Analyzer produces incorrect lvt types for jsr return targets when jsr frame changes twice during analysis
I'm using ASM to perform some analyses that are very sensitive to type
information in the local variable table. Tracking down a problem with the
results of one of the analyses led me to find a rare bug in ASM.
The bug happens when running BasicInterpreter (and thus Analyzer) on the class
org.eclipse.core.runtime.internal.adaptor.BundleStopper. The problem happens
when you have a JSR instruction that can be reached from two different control
flow paths, one path with more active LVT variables than the other path.
Consider the following (a simplification of the problematic code from
BundleStopper.basicStopBundles()):
for (...) {
try {
Object o1 = new Object();
} catch (Exception e) {
Object o1 = new Object();
Object o2 = new Object();
Object o3 = new Object();
} finally {
System.out.println("hi");
}
}
This gets compiled such that the end of the try block and the end of the catch
block both JUMP to a label and then immediately executes a JSR to the finally
block (the compiler also could have put a separate JSR at the end of each
block, which would have avoided the bug, but for whatever reason, it chose to
JUMP at the end of each block and then do the JSR).
Now consider what happens if Analyzer happens to process the catch block in the
queue before the try block. The catch block uses more LVT slots, and so when it
JUMPs to the label right before the JSR, initially that label will be populated
with type information for all of those LVT slots.
Then let's say that the JSR subroutine happens to be processed next in the
queue. At the end of the JSR when it reaches the RET instruction, it will merge
its current frame at the end of the JSR (except for variables accessed in the
JSR) with the frame of the calling instruction and merge that with the return
target (the instruction following the JSR instruction). At this point the
calling JSR instruction still have a state with the extra LVT variables, and so
it propagates this to the next instruction (the return target, happens to be a
label).
Eventually the queue contains the if block and at the end of the if block we
merge our LVT state with the JUMP target, which reduces the number of valid LVT
slots at the JSR instruction. The JSR instruction gets processed again, but
there are no changes to be merged (the subroutine by this point already had the
LVT slots that were fewer), and so the analysis terminates.
However, this leaves the return target of the JSR instruction (the instruction
after the JSR instruction) with an LVT that has too be many variables in it.
The key insight to fixing this is to realize that anytime the LVT of a JSR
instruction changes, we must add to the queue the RET instructions of the
relevant subroutine.
I have implemented this in the attached patch, and verified that it works
correctly. The patch uses a map to track the RET instruction(s) that jump to
any JSR return target that have already been processed. When a JSR is processed
in the queue, it always adds these RET instructions into the queue as well
(even if no changes were caused by the JSR instruction itself, if we are
processing the JSR instruction something caused the JSR instruction's state
itself to change, so we just propagate this one step further).

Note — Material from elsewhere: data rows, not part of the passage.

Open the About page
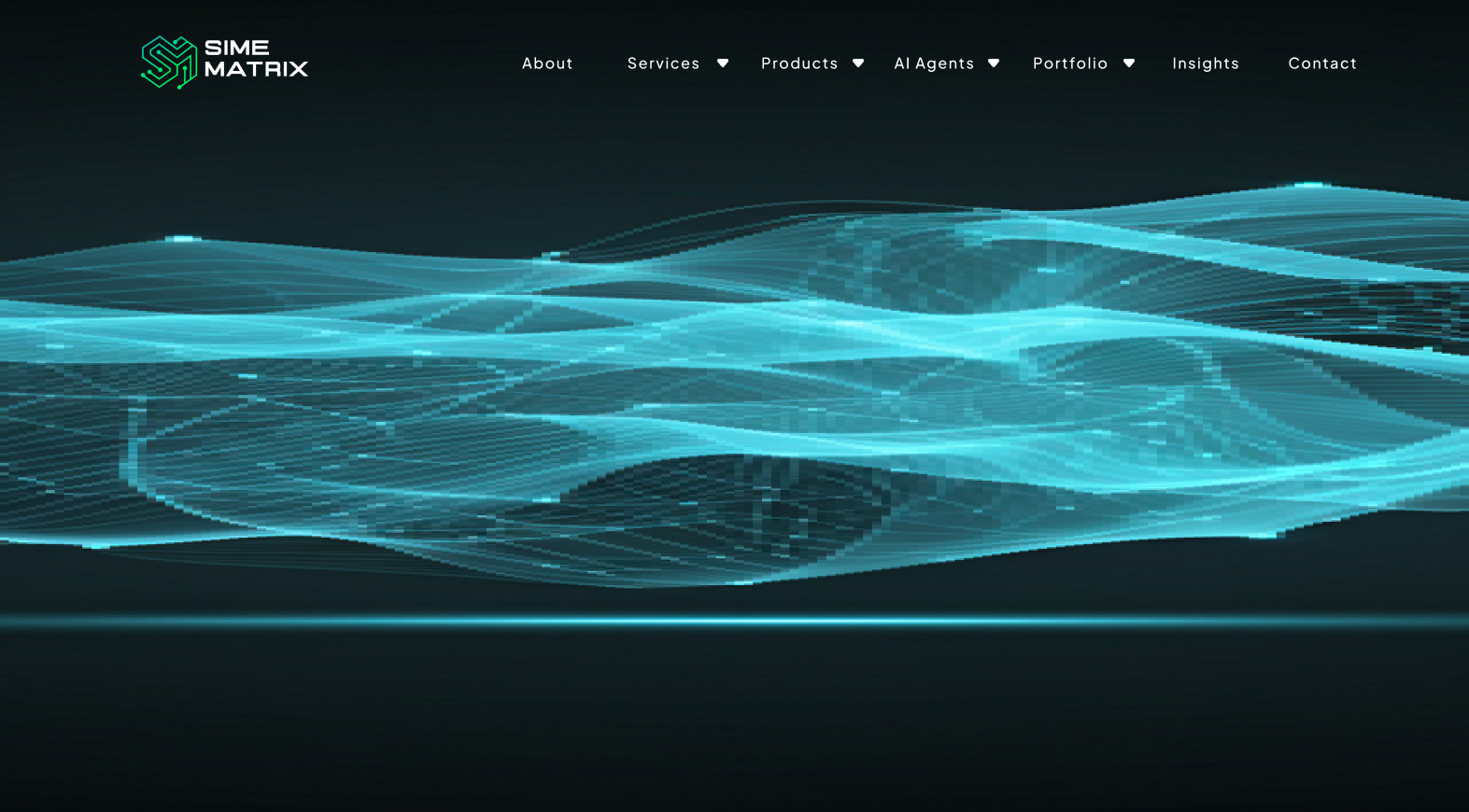This screenshot has width=1469, height=812. click(x=547, y=63)
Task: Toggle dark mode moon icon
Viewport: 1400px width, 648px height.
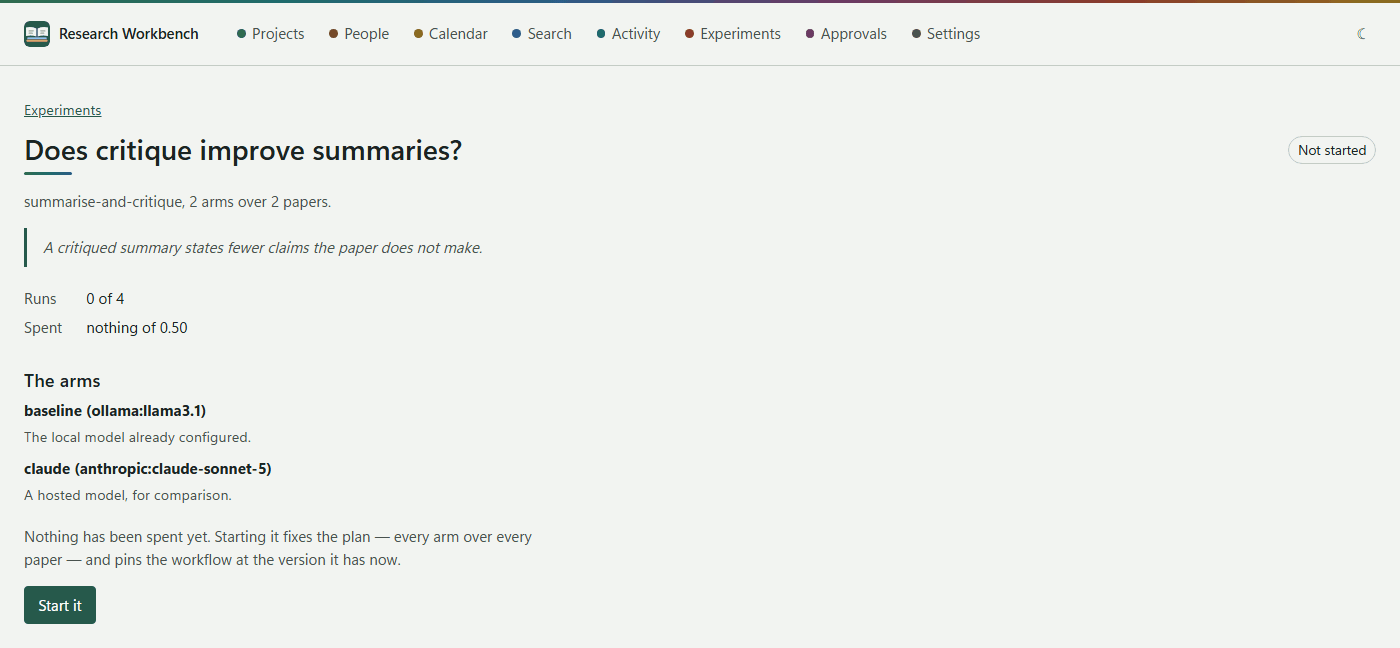Action: click(x=1362, y=34)
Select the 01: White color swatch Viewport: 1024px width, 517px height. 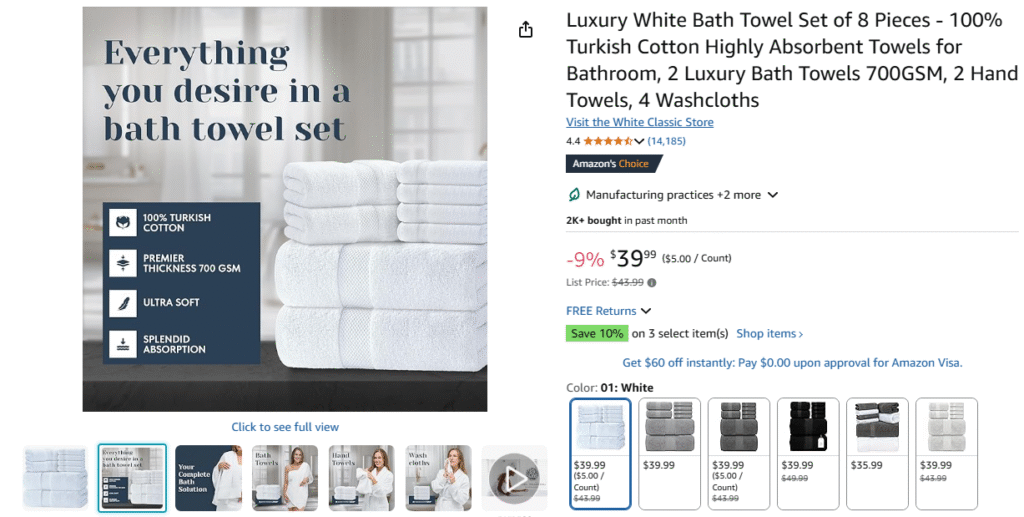601,454
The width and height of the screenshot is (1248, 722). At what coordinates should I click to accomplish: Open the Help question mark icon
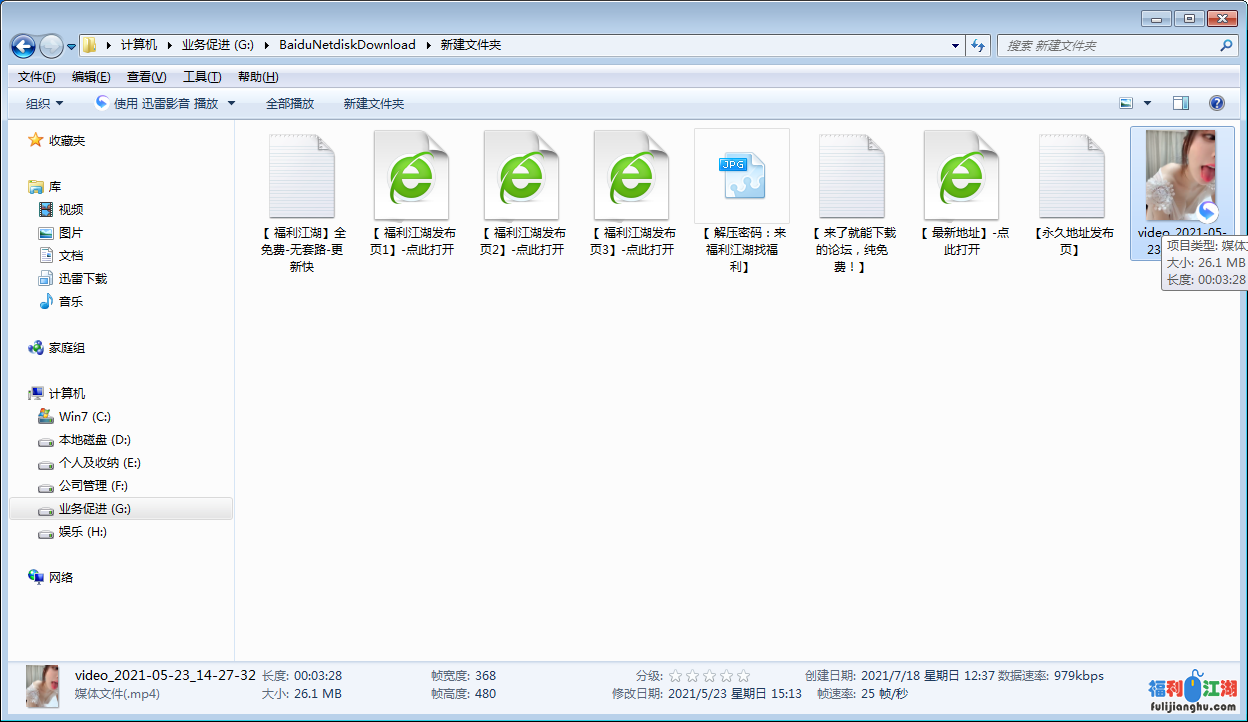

I will be attaching the printout of the LVT/STACK of the actual
BundleStopper.basicStopBundles method anaylsis before the fix and after the
fix, as well as the patch against SVN /tags/ASM_3_3_2 release. I'm also
attaching the .jar file with the .class file that will reproduce the problem.
I also fixed another problem along the way with this patch -- if there are
multiple callers for the same subroutine then the code to add another caller to
the subroutine doesn't update all of the copies of the subroutine in the
subroutines array (because findSubroutine makes a deep copy of the subroutine
for each entry). The fix is to update all of the subroutines entries when a
second caller is added to a subroutine object.